FAITH.
"Deep repentance is good," says Fletcher; "gospel self denial is
excellent; and a degree of patient resignation in trials is of unspeakable
use to attain the perfection of love; but as faith immediately works by
love, it is of far more immediate use to purify the soul."
When Peter stood up before the apostles and elders who were considering
whether the Gentile converts should be circumcised, after mentioning how
God had first chosen him to preach the gospel to the Gentiles, he added:
"And God, which knoweth the hearts, bare them witness, giving them the
Holy Ghost, even as he did unto us; and put no difference between us and
them, purifying their hearts by faith" (Acts 15:8, 9).
St. Paul is also in accord with this when he says, "By grace are ye saved
through faith." The same sentiment is voiced all through the New
Testament. Faith is the great procuring cause of salvation on man's side.
By it he appropriates to himself the benefits flowing from the atonement
of Christ.
But, as with everything else in the wonderful plan of salvation by grace,
the devil and wicked men have succeeded in so counterfeiting faith that we
need carefully to distinguish between the genuine article and its base
imitation. Because of much erroneous use of the term faith some honest
people are afraid to mention it to seekers of holiness lest they should
take up with some one of the modern uses which are neither reasonable nor
scriptural. We need have little fear, however, if the conditions of
salvation are properly laid down, the nature of saving faith carefully set
forth, and the line of distinction between faith and presumption clearly
drawn.
There is no difference in kind, or, of necessity, in degree, between the
faith that justifies and that which sanctifies. Saving faith, in these two
acts of experience, does not differ as to its nature, but only in the
object or end for which it is exercised. In the one act it is exercised
for the forgiveness of sins, and in the other for the cleansing of the
heart. The arguments and illustrations that apply to the one exercise will
apply nearly if not quite as well to the other. Hence, in the quotations
we shall soon give from Wesley and Fletcher the fact that at times they
were talking to penitent sinners and at other times to Christians need
cause no confusion. Sometimes they addressed both classes at once, using
the same words to describe the faith of a seeking sinner and that of one
seeking heart purity.
I. Let us note what saving or sanctifying faith is not. It is not simply a
mental assent to the general truths of redemption, that Jesus Christ
lived, suffered, died for sinners, etc. Nearly everybody in Christianized
countries believes these things, but how few comparatively believe them
with any saving effect.
Faith is not simply acknowledging that Jesus died for me, and concluding
that, as a consequence, I may be sanctified. We once knew a preacher to
tell a man who believed that Jesus died for him, that because of this it
might be that he had been saved at some time in the past -- when he did
not know it. Seekers are often urged to take Christ as their
sanctifier, simply because he died for them, without a word being spoken
about conditions that must be met before this faith can be exercised.

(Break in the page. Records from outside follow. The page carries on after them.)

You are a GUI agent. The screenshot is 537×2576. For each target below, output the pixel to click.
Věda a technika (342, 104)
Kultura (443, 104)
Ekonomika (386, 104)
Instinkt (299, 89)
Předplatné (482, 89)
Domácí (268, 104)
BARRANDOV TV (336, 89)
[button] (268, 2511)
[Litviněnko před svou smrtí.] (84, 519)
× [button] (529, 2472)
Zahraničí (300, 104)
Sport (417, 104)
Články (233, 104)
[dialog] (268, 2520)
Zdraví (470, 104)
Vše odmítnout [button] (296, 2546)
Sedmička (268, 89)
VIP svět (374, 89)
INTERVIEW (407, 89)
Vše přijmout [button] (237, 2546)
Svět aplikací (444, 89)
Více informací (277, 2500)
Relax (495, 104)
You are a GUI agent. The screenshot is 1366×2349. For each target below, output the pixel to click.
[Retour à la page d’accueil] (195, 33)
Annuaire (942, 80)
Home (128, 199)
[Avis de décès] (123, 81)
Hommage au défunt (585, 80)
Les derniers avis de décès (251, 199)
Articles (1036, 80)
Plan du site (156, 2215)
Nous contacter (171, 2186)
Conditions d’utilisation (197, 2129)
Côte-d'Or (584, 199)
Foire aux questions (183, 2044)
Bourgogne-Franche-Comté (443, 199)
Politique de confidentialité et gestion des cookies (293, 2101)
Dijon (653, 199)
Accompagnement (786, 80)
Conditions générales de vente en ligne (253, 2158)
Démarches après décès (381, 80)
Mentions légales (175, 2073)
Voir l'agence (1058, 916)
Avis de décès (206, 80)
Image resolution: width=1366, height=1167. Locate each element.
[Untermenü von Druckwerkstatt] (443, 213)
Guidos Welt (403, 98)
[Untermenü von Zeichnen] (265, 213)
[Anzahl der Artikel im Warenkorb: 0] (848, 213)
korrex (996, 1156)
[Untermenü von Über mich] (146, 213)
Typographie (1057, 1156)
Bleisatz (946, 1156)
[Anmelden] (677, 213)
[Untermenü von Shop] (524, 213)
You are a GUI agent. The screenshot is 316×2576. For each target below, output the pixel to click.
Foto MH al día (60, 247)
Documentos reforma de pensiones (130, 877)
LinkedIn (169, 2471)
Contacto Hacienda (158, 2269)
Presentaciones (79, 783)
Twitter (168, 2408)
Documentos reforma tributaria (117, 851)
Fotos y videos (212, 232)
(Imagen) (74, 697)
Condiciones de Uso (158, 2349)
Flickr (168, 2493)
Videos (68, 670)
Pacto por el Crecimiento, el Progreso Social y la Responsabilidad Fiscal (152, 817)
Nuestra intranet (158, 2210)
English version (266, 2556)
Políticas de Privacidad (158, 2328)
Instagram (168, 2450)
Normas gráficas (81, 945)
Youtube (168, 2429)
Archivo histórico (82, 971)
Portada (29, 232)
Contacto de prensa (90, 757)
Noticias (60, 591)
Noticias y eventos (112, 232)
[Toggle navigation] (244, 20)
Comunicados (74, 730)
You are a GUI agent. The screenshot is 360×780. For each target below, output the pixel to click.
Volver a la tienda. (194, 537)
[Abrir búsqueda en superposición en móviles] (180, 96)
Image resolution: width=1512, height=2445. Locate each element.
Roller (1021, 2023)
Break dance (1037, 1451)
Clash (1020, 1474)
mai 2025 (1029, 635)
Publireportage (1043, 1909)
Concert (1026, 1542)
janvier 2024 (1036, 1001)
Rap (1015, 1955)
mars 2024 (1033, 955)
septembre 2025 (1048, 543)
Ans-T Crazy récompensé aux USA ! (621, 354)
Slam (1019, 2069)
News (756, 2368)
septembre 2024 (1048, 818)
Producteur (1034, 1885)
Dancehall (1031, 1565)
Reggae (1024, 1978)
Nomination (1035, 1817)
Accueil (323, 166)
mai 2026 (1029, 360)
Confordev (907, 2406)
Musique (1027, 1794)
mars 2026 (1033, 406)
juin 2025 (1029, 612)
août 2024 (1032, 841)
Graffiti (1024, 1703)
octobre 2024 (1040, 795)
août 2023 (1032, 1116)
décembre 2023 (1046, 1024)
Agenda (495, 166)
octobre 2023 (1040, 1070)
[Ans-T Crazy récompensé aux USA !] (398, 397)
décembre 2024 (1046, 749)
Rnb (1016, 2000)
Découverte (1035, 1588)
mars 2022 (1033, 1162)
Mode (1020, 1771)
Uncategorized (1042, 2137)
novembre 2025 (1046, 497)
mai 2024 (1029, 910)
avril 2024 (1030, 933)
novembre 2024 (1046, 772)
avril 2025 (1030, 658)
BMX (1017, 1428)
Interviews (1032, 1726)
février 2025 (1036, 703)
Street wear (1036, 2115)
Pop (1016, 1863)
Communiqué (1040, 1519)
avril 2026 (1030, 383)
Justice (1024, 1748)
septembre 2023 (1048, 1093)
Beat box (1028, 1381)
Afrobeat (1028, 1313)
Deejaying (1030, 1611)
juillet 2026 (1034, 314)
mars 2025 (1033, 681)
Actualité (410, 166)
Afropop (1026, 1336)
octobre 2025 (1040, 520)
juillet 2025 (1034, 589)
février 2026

Confusion and deception result almost inevitably from accepting such
teaching.
Faith is not believing without evidence. There is a method of argument
sometimes used by some workers in order to persuade seekers that, because
cleansing is promised, they should declare the work done, and that if they
hesitate to do so, they thereby displease God. This reasoning may at first
glance seem plausible and honoring to God and his promises, but it is
certainly a very insecure ground on which to build one's hope of full
salvation. A passage from God's word should keep us from error at this
point: "He that believeth on the Son of God hath the witness in himself"
(1 John 5: 10). Not "will have the witness," but "hath" it now". We
do not undervalue the promises, but would suggest that they never save;
they are grounds of and helps to faith, but it takes the merit of the
blood of Christ to save. "Believing without the evidence," as taught by
some, is likely to be believing an untruth.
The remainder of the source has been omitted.